The company’s last dividend increase was in April 2012 when the Board of Directors approved a 13.30% increase in the quarterly distribution to 85 cents /share. The company’s peer group includes Accenture (ACN), Infosys (INFY) and Hewlett Packard (HPQ).
Over the past decade this dividend growth stock has delivered an annualized total return of 11% to its shareholders.
The company has managed to deliver a 14.20% average increase in annual EPS since 2003. Analysts expect IBM to earn $16.63 per share in 2013 and $18.45 per share in 2014. In comparison, the company earned $14.37/share in 2012. Over the next five years, analysts expect EPS to rise by 9.86%/annum.
Back in 2010 the company unveiled an aggressive five-year plan, where it outlined its strategies that would allow it to hit $20/share by 2015. Halfway through the plan, the goal looks more than achievable. IBM is one of the most consistent share repurchasers in the world. Since 2002, it has reduced the number of shares outstanding from 1.703 billion to 1.155 billion in 2012.
IBM has transformed itself from a hardware company to services, solutions and software conglomerate. The company’ expansion overseas, focus on high margin software and providing solutions to customers, investing in innovation should help it in achieving its goals. The company strives to offer total solutions to customers, and its differentiating factor include its massive investments in R&D, and the many patents obtained as a result of it. This is a move away from commoditized serviced, and into value-added solutions, which has benefited the firm recently through margin expansions. IBM faces some pricing pressure from competitors, and risks related to failure to transition new products successfully. However, given the company’s economies of scale, contiguous focus on building and maintaining strong client relations and drive to innovate, it should weather any near term weaknesses successfully.

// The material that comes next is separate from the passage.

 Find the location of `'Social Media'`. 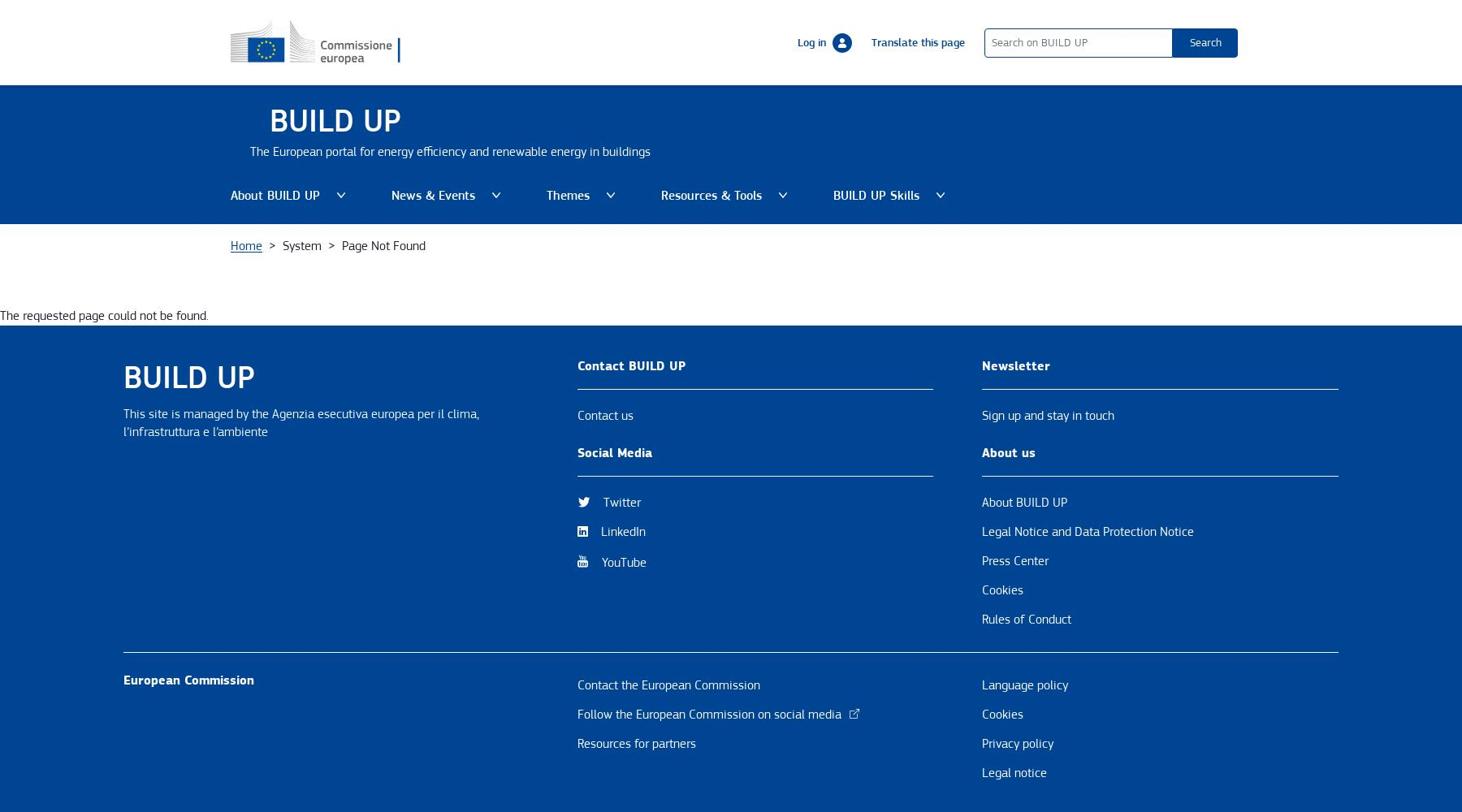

The company generates a very high return on equity, which has tripled over the past decade. I generally want to see at least a stable return on equity over time.
The annual dividend payment has increased by 18.80% per year over the past decade, which is higher than the growth in EPS.
A 19% growth in distributions translates into the dividend payment doubling almost every four years on average. If we look at historical data, going as far back as 1963, one would notice that the company has actually managed to double distributions every eight years on average.
The dividend payout ratio increased from 14.50% in 2003 to 23% in 2012. Because of the low dividend payout ratio, the company should be able to raise distributions above the rate of earnings growth for at least a decade, before a ceiling at 50% is reached. A lower payout is always a plus, since it leaves room for consistent dividend growth minimizing the impact of short-term fluctuations in earnings.
Currently IBM is trading at 15 times earnings, yields 1.60% and has a sustainable distribution. The stock is trading at a very attractive valuation, and has bright prospects ahead. Unfortunately, the shares are perennially yielding much less than my minimum requirements. Even if I lowered my entry requirement to 2%, I would require a drop below $170 to initiate a starter position.